Why 401(k) loans are a bad idea
You forgo potential investment gains when you borrow from your nest egg.
Dear Liz: You have warned about the risks of a 401(k) loan. In the last 14 years, my average return has been between 2% and 3%. I am considered moderately aggressive in my choices of international (24%), large and small cap (52%), midcap (16%) and bonds (8%).
It has been an absolute joke (until last quarter) so I took out a loan a few years ago and was planning on doing it again when the first is repaid in approximately two years. I look at it as a 5% return to make myself a little something in an unstable and nasty market. I see the loan as my best consistent return option. Answer: There is something wrong with your portfolio if your average annual return has been that low — and if you think paying returns out of your own pocket is a better option than putting your money to work in the markets.

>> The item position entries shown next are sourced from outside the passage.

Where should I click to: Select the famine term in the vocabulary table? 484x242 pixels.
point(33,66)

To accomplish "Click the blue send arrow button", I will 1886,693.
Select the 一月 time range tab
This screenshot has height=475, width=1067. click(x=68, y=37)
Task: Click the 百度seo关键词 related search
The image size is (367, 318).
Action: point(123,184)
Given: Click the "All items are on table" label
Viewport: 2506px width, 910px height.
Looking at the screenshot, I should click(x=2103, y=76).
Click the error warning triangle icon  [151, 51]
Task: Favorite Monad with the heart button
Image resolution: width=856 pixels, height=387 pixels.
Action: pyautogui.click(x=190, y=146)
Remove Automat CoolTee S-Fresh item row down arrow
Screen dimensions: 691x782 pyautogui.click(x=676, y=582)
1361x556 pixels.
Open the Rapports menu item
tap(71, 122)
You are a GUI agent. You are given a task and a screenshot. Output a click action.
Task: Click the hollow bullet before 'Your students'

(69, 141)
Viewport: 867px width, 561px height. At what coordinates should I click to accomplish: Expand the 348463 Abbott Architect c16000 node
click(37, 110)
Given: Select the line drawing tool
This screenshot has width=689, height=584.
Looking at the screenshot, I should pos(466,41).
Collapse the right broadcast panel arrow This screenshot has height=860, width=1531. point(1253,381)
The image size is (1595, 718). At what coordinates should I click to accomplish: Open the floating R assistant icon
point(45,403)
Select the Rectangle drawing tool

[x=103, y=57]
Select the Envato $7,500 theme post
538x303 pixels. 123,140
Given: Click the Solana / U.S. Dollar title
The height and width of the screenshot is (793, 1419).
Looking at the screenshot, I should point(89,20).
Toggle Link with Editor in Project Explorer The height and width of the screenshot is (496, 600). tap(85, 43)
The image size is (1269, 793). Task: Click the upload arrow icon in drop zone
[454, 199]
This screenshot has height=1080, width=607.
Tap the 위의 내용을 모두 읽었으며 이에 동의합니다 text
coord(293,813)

If you had invested in a plain vanilla balanced fund 15 years ago, with 60% of its portfolio in stocks and 40% in bonds, your annual return would have averaged over 9% (and it would be up 10% in the last year alone). While you wouldn’t have achieved 9% every year, and your returns would vary based on when you bought your shares, your portfolio should have done better than it has.
It’s possible your plan charges higher-than-average fees or your investment choices have higher-thanaverage expenses.
A site called FeeX will evaluate your 401(k) portfolio for free and show you how its costs stack up against other plans. You may be able to move to less-expensive options within your plan or press your company to look for lower-cost providers.
The loan you took out depressed your returns as well. That money was pulled out of your investments, so it wasn’t able to grow with the market. The 5% interest rate you’re paying may seem cheap, but it’s a bad deal when compared to the returns the money could have been earning.
New credit scoring formulas help some
Dear Liz: I read that the credit bureaus have started deleting black marks from people’s credit reports. This is good news for me. I have never been late on a house payment in 30-plus years, but my credit is in the low 600s because I co-signed a loan for an ex-girlfriend who has been chronically late.
Answer: The records the credit bureaus are deleting won’t help improve your scores.
The three bureaus — Equifax, Experian and TransUnion — are removing virtually all civil court judgments and many tax liens from credit reports. Tax liens result from unpaid state or federal tax bills and civil judgments are court rulings from lawsuits filed over old debts, unpaid child support, evictions and other noncriminal disputes.
Judgments and liens caused a lot of disputes and complaints about accuracy because the records were often missing key identifying information and weren’t regularly updated. The bureaus are removing the records that don’t include minimum identifying information such as Social Security numbers or dates of birth in addition to names and addresses. The records must also have been updated within the previous 90 days.
The deleted records are expected to lead to small credit score increases for most of the 12 million to 14 million people who have such black marks on their credit reports.
Your issue is different. Because you co-signed, the loan appears on your credit reports as well as your ex’s. Every late payment hurts your credit scores. If your ex had simply stopped paying, your scores would have plunged even more — but then would have begun to improve as your responsible use of credit began to offset the default.
After seven years and 180 days, the defaulted loan would no longer show up on your credit reports or affect your scores. Because your ex keeps paying, albeit late, your credit scores sustain fresh damage each time. Each late payment also resets the clock on how long the negative marks show up on your credit reports. You won’t begin to get relief until the loan is paid off or refinanced.
SOMETHING IS WRONG with a 401(k) portfolio if its annual returns ranged from only 2% to 3% over the last 14 years. A plain vanilla balanced fund would have averaged more than 9% during the last 15 years.